Still, the most determined and physically fit are able to cross.
He
was sent to federal prison in 1998, serving about five years, and again
in 2003, where he put in nearly six years, and again in 2011, when he
served close to four years
for being picked up by authorities trying to enter the country at a
border crossing in Eagle Rock, Texas.

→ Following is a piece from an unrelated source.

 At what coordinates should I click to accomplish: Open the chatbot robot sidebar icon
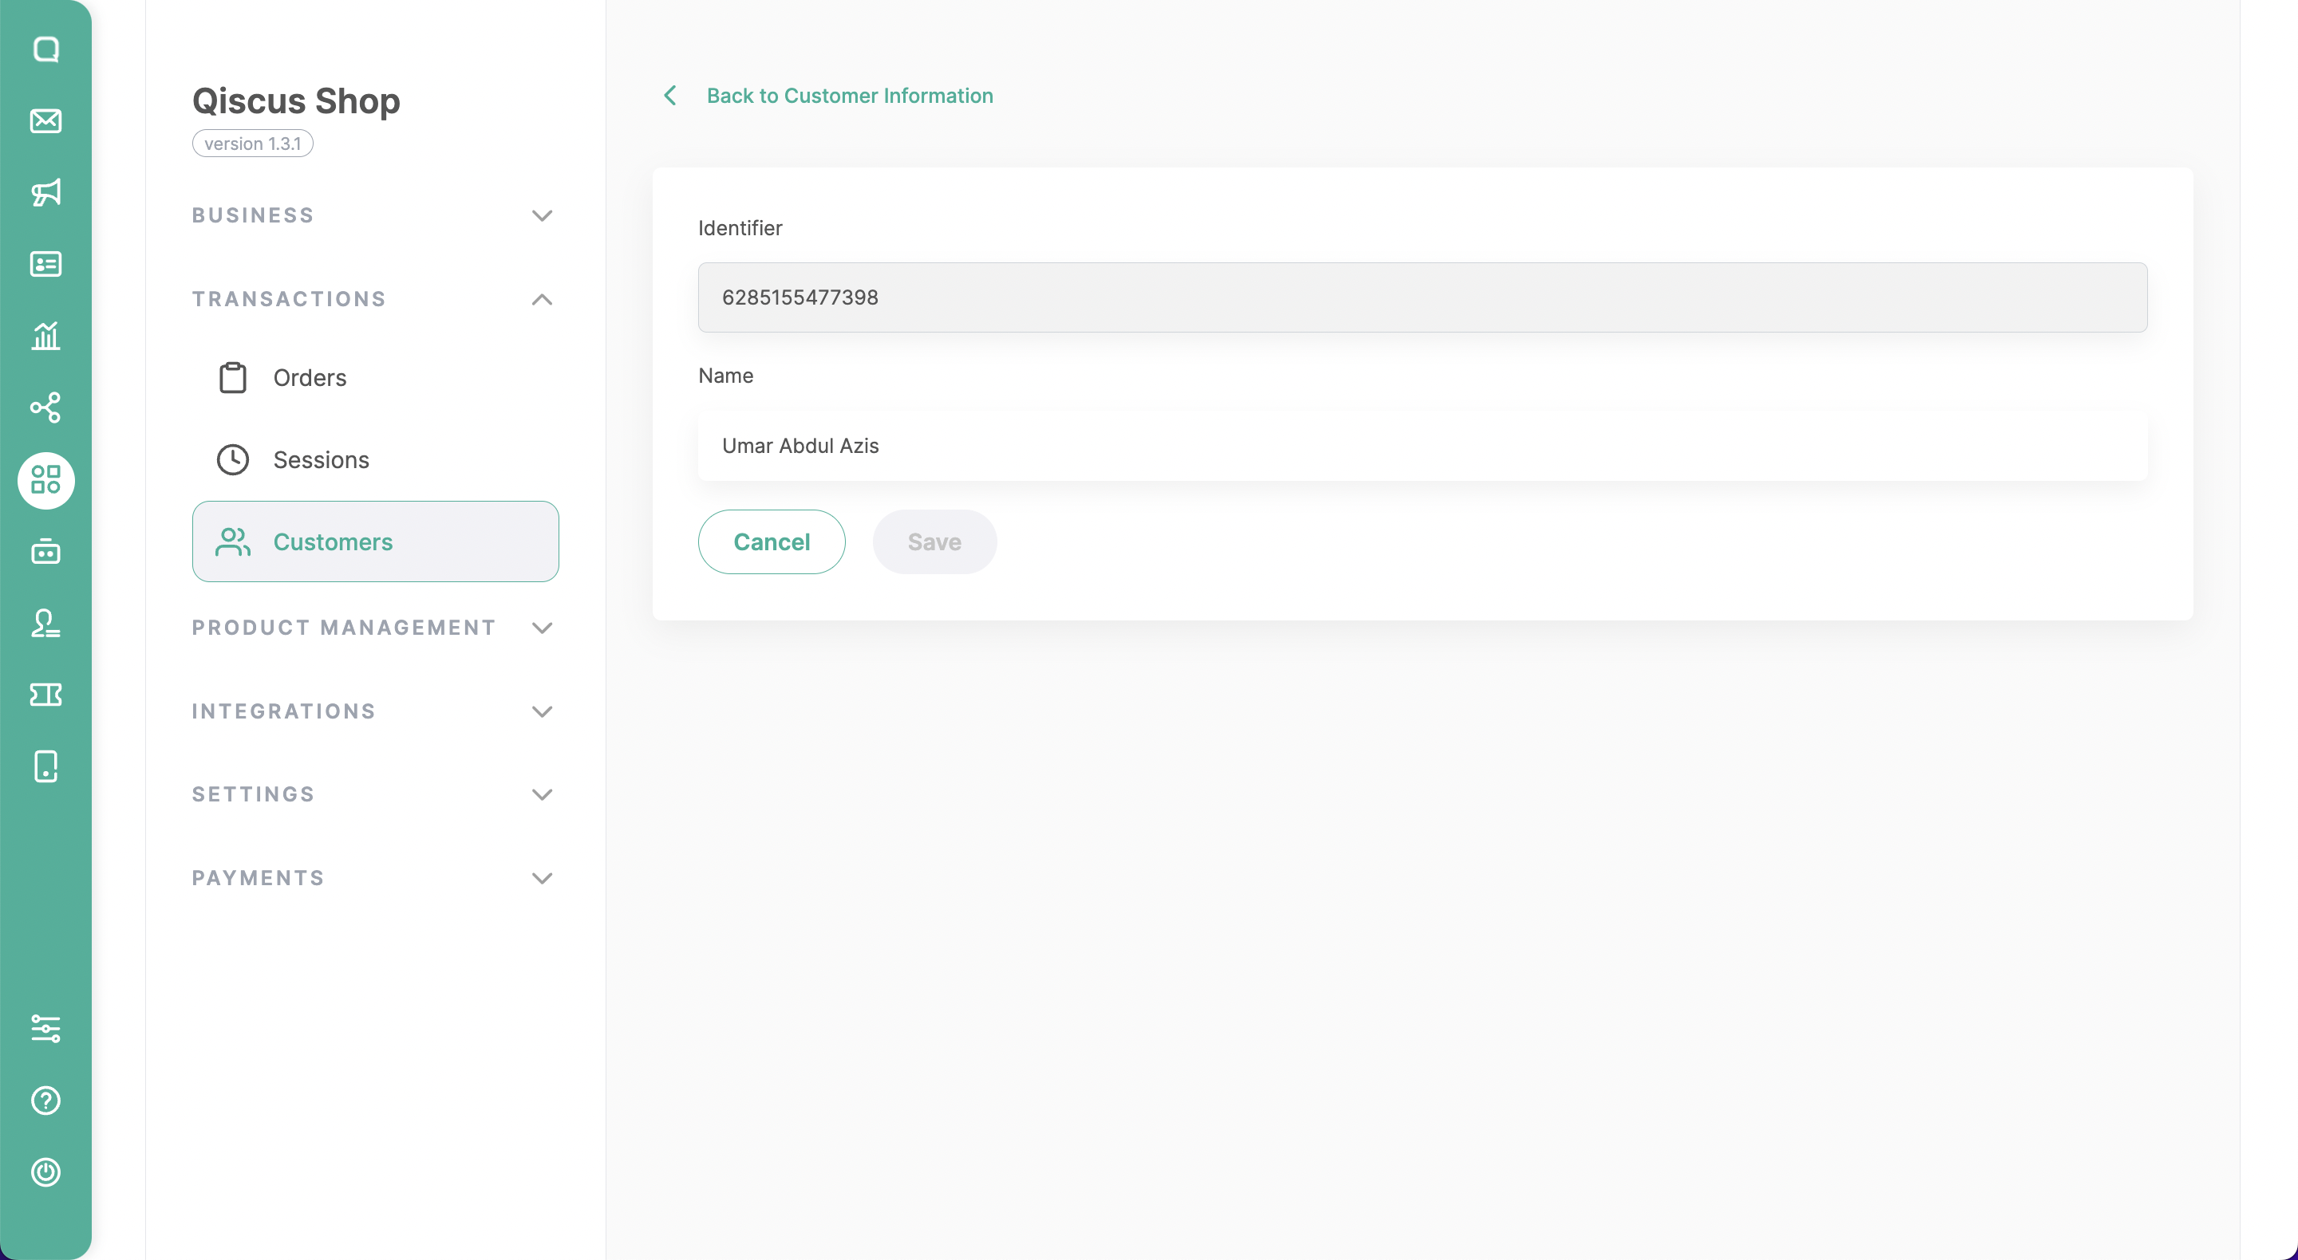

He had given border inspectors a
ruse that he was born in Arizona and therefore a U.S. citizen.
After
he completed that term in March, federal officials transferred custody
to the San Francisco Sheriff's Department to face the marijuana charge.
Freya Horne, a sheriff's
department lawyer, said agency policy is to request transfers of all
prison inmates being released who have outstanding felony warrants.
But
local prosecutors dropped the drug charge, and the San Francisco
sheriff, citing the city's sanctuary policy and a 2013 city ordinance,
released Sanchez in April,
despite an Immigration and Customs Enforcement request to hold him for
deportation.
ICE
officials criticized the sheriff, who in turned blamed the federal
agency for not obtaining a warrant or court order that would have kept
Sanchez locked up.
After
his arrest in the waterfront shooting, Sanchez told TV news stations he
found the gun on the pier under a T-shirt and it accidentally went off.
On
Wednesday, the U.S. Bureau of Land Management said the gun used in the
killing belonged to one of its rangers. Spokeswoman Dan Wilson said the
service weapon had been
stolen from the ranger's car in a break-in while he was on business in
San Francisco. The BLM employs some 200 armed rangers, who patrol public
lands and enforce laws related to mining, grazing, timber and other
activities.
Sanchez pleaded not guilty Tuesday to murder charges.